Nicosia, May 14, 2015/ Independent Balkan News Agency
By Kyriacos Kyriacou
EU Commissioner for Migration, Home Affairs and Citizenship Demetris Avramopoulos has sent the message that Cyprus does not stand all by itself as regards efforts to address the immigration issue, expressing Europe`s support to the Mediterranean island country. In statements after a meeting he had with Cypriot House President Yiannakis Omirou, Avramopoulos said that “this is proved in practice by the measures we are taking, the economic support and of course the support given to Cyprus` efforts to provide medical treatment to people and at the same time to protect our European boarders.”
Speaking later on before the House plenary on the “Immediate measures that need to be taken at the national and European level to address immigration crisis in the Mediterranean”, Avramopoulos said that the Republic of Cyprus will receive from the Commission more than 32 million euros for the period 2014-2020 to implement actions regarding the asylum, immigration and integration, and more than 42 million euros for the “Internal Security Fund” for the protection of boarders and police control.
He noted that this is a significant increase in Cyprus` financing, compared to the period of 2007-2013, adding that Cyprus ranks third among EU member states as regards financial support per capita as regards security actions, migration and citizenship.
Avramopoulos, who presented the new European Agenda on Migration, just one day after its unanimous approval by the College of Commissioners in Cyprus, thanked the Cypriot authorities for their cooperation.
On his part, speaking before the plenary, Omirou said that the unacceptable stance of Turkey towards Cyprus and the tolerance shown by the EU “question the determination of our partners”, adding that Cyprus` occupation by Turkish troops undermines every effort to manage immigration flows to the EU via Cyprus.

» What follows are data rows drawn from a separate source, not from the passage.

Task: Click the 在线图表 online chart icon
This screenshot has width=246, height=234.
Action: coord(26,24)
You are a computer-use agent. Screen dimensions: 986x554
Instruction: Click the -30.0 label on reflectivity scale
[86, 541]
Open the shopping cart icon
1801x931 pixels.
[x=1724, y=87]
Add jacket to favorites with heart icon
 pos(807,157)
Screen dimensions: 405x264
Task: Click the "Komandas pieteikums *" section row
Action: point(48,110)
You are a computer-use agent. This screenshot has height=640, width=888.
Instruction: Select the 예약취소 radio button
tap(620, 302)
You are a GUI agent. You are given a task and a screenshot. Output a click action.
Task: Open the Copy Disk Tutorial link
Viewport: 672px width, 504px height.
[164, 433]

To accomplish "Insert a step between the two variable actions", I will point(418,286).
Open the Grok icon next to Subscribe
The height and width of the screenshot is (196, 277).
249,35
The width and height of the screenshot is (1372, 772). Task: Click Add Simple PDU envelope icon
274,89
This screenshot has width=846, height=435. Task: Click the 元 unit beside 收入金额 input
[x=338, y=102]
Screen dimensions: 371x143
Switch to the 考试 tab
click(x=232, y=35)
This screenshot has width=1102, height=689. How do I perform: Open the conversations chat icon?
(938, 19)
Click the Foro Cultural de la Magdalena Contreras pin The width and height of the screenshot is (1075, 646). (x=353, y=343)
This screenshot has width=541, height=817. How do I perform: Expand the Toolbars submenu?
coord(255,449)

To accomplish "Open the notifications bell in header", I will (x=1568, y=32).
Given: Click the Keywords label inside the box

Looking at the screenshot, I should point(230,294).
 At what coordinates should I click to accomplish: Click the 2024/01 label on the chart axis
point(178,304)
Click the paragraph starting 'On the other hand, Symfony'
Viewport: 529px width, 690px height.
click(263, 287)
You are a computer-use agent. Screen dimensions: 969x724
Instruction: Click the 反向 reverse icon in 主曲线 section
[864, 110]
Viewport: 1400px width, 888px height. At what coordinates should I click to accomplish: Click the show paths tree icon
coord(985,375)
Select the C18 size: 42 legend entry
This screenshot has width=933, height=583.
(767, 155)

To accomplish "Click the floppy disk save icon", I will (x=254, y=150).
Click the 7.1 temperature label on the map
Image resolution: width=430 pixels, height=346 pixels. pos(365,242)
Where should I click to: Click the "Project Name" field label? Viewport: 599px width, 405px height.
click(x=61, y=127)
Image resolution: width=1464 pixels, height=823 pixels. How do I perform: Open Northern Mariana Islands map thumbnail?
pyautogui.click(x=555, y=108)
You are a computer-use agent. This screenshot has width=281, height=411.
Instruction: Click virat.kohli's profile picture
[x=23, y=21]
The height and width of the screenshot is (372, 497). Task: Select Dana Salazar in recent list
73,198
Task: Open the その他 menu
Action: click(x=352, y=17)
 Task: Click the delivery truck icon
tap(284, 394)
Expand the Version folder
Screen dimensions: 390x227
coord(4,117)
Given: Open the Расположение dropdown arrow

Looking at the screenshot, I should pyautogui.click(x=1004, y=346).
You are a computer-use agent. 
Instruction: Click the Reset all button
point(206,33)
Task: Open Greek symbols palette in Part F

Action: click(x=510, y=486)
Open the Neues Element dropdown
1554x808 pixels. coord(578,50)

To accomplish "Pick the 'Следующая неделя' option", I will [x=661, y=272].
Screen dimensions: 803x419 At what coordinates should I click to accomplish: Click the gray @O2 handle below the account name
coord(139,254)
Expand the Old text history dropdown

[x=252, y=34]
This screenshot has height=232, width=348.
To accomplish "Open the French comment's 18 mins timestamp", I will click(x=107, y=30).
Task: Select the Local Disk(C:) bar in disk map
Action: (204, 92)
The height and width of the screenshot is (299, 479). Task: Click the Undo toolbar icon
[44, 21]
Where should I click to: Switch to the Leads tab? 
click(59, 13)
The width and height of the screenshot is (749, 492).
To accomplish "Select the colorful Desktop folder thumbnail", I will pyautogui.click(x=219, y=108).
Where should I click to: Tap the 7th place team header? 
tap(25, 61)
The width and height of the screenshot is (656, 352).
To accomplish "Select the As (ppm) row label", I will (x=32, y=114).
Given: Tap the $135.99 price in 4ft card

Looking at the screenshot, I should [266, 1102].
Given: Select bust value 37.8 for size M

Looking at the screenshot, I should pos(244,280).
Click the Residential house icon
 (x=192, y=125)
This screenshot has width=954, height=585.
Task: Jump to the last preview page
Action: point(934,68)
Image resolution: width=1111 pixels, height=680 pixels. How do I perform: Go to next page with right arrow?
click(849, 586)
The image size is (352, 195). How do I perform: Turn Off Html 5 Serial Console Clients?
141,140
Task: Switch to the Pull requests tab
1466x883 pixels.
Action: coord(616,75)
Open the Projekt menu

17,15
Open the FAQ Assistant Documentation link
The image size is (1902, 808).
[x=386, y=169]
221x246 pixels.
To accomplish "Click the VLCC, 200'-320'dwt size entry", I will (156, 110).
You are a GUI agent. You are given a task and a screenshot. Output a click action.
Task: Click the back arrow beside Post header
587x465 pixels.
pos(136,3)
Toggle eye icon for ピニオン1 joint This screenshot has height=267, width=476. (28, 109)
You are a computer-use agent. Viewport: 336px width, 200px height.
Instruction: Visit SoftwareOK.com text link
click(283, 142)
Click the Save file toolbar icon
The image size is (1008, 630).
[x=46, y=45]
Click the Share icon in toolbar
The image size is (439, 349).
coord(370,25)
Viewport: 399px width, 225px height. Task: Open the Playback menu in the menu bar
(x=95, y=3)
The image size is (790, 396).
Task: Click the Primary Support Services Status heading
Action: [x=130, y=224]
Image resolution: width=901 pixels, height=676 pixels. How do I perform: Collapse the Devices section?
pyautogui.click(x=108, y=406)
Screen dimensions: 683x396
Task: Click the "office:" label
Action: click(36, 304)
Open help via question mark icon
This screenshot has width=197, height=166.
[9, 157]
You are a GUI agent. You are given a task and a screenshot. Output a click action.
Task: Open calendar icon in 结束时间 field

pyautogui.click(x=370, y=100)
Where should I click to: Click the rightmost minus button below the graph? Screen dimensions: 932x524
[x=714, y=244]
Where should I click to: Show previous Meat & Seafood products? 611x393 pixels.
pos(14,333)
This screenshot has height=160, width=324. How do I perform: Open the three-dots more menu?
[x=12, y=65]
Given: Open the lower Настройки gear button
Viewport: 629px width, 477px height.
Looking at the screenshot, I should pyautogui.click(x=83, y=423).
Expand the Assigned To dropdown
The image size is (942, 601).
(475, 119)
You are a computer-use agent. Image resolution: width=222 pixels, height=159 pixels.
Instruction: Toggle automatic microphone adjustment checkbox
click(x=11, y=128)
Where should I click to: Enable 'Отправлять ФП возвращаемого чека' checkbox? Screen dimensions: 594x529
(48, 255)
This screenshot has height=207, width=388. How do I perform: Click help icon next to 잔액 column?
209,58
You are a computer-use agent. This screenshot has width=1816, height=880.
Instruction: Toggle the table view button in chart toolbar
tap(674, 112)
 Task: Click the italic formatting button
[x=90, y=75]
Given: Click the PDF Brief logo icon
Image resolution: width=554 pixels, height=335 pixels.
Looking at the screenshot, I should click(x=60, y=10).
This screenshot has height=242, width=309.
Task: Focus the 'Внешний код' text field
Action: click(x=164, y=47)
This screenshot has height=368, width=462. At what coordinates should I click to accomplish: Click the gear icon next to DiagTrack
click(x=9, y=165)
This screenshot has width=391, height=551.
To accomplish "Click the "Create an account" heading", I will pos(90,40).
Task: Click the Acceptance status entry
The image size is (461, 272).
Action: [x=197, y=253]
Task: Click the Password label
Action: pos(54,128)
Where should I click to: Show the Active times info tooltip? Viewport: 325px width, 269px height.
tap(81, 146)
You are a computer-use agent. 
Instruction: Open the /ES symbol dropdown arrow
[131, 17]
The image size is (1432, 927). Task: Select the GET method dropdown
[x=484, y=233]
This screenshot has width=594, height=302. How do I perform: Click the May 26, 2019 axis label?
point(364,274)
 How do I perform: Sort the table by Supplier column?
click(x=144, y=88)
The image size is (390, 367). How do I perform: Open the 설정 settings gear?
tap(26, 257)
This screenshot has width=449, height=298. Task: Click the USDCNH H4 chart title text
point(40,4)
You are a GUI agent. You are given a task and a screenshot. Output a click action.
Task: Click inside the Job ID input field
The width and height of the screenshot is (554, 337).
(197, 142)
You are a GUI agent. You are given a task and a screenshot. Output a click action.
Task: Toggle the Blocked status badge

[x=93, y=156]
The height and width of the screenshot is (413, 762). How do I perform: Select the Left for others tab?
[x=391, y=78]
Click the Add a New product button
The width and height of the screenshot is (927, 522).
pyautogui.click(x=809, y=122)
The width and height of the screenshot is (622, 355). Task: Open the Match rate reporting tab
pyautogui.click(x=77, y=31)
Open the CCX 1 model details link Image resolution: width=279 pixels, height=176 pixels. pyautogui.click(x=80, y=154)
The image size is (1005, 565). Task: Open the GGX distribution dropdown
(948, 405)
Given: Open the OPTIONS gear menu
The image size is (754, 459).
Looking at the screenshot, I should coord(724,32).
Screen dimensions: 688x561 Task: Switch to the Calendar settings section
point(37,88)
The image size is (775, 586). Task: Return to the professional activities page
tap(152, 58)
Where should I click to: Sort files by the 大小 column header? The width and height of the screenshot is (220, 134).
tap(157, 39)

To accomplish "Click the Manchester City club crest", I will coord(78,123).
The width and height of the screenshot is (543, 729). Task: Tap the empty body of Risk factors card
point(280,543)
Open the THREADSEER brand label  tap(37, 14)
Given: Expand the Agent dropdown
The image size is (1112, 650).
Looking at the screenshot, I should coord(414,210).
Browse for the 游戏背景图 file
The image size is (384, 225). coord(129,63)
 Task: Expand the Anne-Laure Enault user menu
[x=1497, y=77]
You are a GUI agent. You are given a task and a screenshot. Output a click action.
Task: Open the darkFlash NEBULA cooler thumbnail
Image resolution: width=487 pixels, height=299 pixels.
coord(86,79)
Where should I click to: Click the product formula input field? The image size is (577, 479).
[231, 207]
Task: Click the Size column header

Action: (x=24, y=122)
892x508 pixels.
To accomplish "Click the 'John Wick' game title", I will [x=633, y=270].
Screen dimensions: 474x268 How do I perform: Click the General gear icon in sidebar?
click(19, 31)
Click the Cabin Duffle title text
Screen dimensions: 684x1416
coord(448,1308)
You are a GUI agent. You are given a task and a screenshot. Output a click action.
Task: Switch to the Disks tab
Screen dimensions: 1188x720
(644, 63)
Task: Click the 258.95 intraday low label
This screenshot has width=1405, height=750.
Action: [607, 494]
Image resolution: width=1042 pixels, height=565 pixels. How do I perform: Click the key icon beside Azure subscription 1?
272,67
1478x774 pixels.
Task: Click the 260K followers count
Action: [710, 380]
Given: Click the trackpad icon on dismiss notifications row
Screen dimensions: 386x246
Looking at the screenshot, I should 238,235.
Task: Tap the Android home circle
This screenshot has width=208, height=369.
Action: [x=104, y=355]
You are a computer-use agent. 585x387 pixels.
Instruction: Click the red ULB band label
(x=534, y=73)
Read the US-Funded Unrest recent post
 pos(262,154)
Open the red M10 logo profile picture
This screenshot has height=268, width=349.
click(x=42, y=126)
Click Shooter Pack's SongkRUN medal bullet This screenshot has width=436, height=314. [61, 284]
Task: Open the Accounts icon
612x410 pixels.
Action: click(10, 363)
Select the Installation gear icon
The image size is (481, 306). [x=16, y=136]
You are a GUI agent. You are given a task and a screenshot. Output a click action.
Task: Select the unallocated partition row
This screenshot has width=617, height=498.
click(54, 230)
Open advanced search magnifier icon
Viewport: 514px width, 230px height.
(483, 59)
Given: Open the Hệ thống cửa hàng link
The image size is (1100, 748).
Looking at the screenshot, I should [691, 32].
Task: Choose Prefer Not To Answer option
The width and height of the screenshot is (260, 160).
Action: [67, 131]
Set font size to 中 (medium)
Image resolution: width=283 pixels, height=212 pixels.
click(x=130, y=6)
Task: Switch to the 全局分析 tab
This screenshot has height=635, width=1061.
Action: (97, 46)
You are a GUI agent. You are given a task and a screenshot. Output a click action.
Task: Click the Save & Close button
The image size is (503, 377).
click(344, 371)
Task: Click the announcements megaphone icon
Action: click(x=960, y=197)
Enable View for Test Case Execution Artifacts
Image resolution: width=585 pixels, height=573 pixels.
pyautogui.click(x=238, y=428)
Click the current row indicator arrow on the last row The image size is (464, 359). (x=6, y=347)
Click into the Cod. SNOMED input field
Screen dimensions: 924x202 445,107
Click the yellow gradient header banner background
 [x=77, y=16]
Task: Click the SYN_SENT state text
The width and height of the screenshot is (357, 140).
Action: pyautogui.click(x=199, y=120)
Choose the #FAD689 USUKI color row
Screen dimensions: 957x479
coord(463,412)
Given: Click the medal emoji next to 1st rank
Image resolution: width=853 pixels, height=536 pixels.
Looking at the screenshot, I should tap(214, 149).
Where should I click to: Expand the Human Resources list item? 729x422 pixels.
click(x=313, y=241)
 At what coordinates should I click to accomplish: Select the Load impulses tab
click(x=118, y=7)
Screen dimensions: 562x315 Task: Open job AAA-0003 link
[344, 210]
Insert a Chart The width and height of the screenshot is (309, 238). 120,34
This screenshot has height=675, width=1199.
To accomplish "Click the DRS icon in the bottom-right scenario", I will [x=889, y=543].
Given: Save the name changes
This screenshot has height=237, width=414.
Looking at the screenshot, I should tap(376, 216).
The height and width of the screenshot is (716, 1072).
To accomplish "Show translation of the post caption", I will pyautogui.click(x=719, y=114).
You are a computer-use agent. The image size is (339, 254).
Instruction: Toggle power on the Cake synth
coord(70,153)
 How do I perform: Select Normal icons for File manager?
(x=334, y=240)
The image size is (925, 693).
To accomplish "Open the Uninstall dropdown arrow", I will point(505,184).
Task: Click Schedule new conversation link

Omirou noted that “we welcome the upgrading of EU operations in the framework of Frontex, even if this does not involve the assumption of an operational search and rescue role all over the Mediterranean.” He underlined that all member states must show the necessary solidarity, as provided by the EU treaties.
In his statements earlier after his meeting with Omirou, Avramopoulos said that Cyprus is geographically too close to a region which is currently experiencing political instability, adding that it must therefore be able to feel the help and support of the European family.
Avramopoulos noted that thousands of desperate people choose difficult routes to reach Europe and are being exploited by criminal networks, noting that “one of our priorities is to save lives and at the same time create a framework of regulations for legal immigration.”
He noted that after many years, Europe undertook the responsibility to submit a comprehensive and well-structured proposal which will become the framework of the migration policy, once it is approved by all member states.
On his part, Omirou, who decorated Avramopoulos with a medal, which is the highest honour of the House, thanked him for his steadfast and long-standing support to Cyprus and efforts to a solution to the problem of Cyprus, divided since the Turkish invasion of the country in 1974.